13.01.2015

Früher war nicht an Smartphones zu denken. Heute können schon die Kleinsten mit den Gerätschaften umgehen.
Unsere Kinder kommen bereits in sehr jungen Jahren in Verbindung mit den hightech Geräten der Eltern. Sei es das neue Smartphone oder der PC, alles wird von den Kindern erforscht. Dabei ist nicht verwunderlich, dass auch Kinder etwa mit 10-12 Jahren ihr erstes eigenes Smartphone bekommen. Während Jugendliche das Handy in früheren Zeiten nur in Notfällen benutzen durften, um ihre Eltern zu benachrichtigen, finden sich heutzutage auf den Geräten schon Applikationen wie Facebook, Whats App und Co. wieder.
Die Kinder lernen die Apps kennen und gebrauchen diese ausgiebig. Sie kommunizieren auf elektronischem Wege mit ihren Freunden und nehmen ebenfalls das bereitgestellte Internet in Anspruch.
Ob in der Freizeit oder sogar in der Schule, das Smartphone ist stets dabei und verwendungsbereit.
Die Folge davon ist, dass die Schüler ihrem Handy immer mehr Aufmerksamkeit schenken und immer weniger geistig am Unterricht teilnehmen und dadurch den Lernstoff verpassen.
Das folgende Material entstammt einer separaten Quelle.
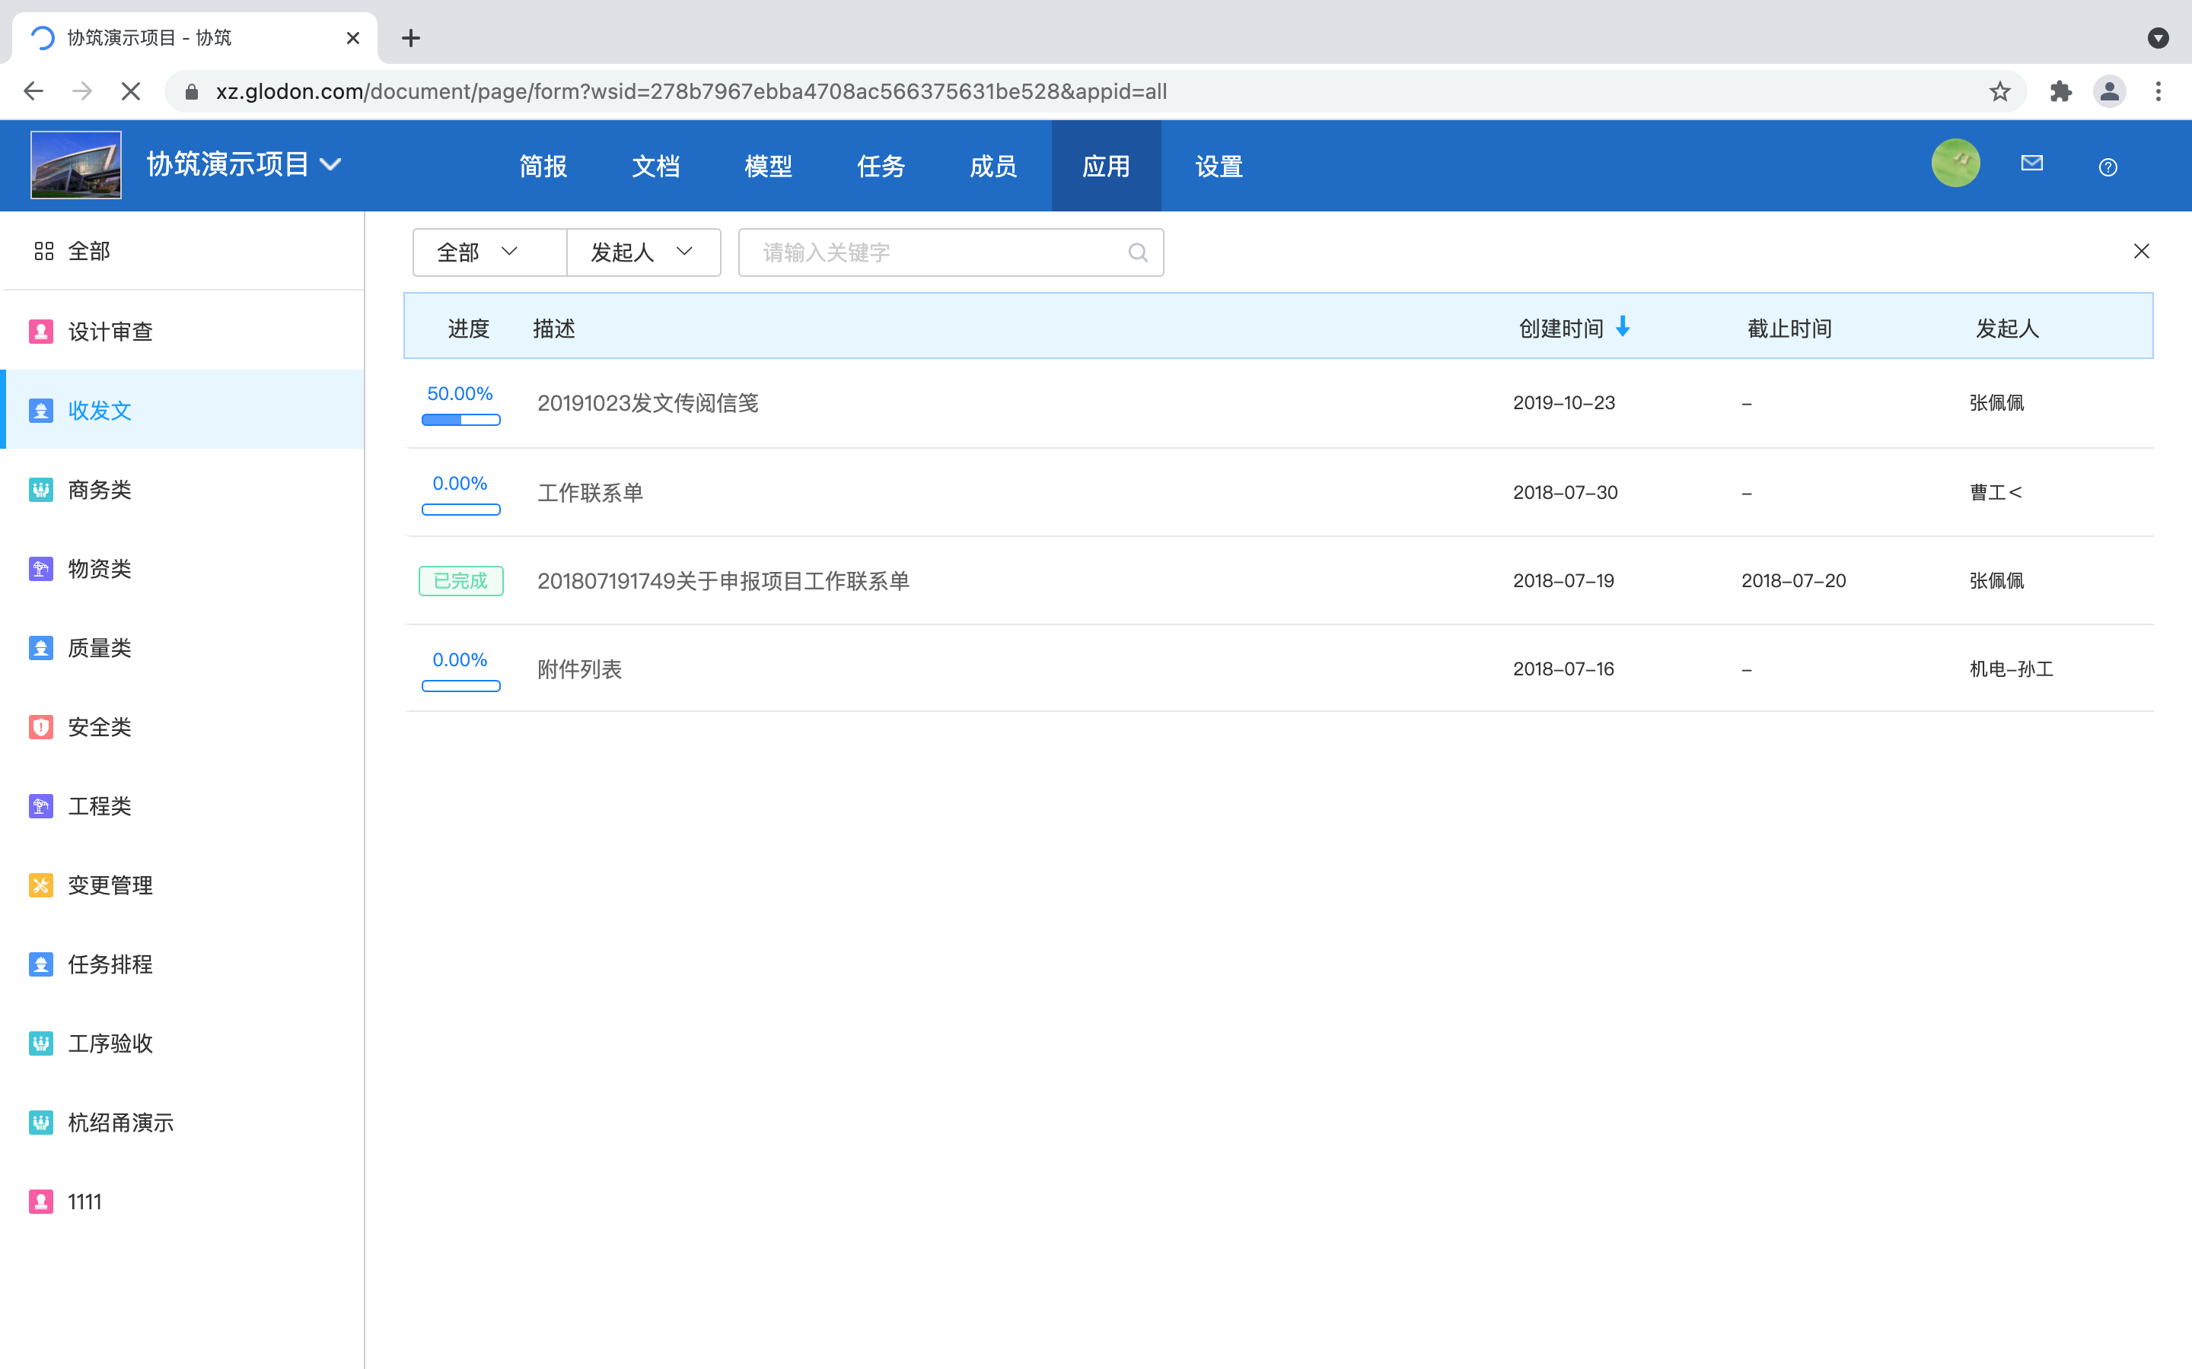Select the 变更管理 wrench icon
The width and height of the screenshot is (2192, 1369).
(41, 885)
Aus diesem Grund fordern Lehrer dazu auf, das Smartphone während der Unterrichtszeit auszuschalten oder es zumindest vom Tisch zu nehmen. Diese Aufforderung bleibt meist ohne Erfolg, da Schüler immer einen Weg finden, das Handy ungesehen zu verwenden.
An dieser Stelle stellt sich für uns die juristische Frage, wie weit Lehrer in ihrem Verbieten der mobilen Geräte gehen dürfen und welche Wege auch für die Eltern bereitstehen.

Die Befugnisse der Lehrer sind in den Schulgesetzen der Länder geregelt. Hier steht fest, was ein Lehrer tun darf und was nicht. Die Gesetze unterscheiden sich je nach Bundesland. Somit ist das Schulgesetz des Bundeslandes einschlägig, in dem die Schule steht. Mit der Ausnahme von Bayern besteht in keinem Bundesland ein generelles Handyverbot in Schulen.
Regelungen dazu werden den Schulen selbst überlassen. Sie können in ihrer Schulordnung festhalten, inwiefern ein Handy während des Unterrichts in Gebrauch genommen werden darf.
Ein vollständiges Verbot der Handys darf indes nicht ergehen.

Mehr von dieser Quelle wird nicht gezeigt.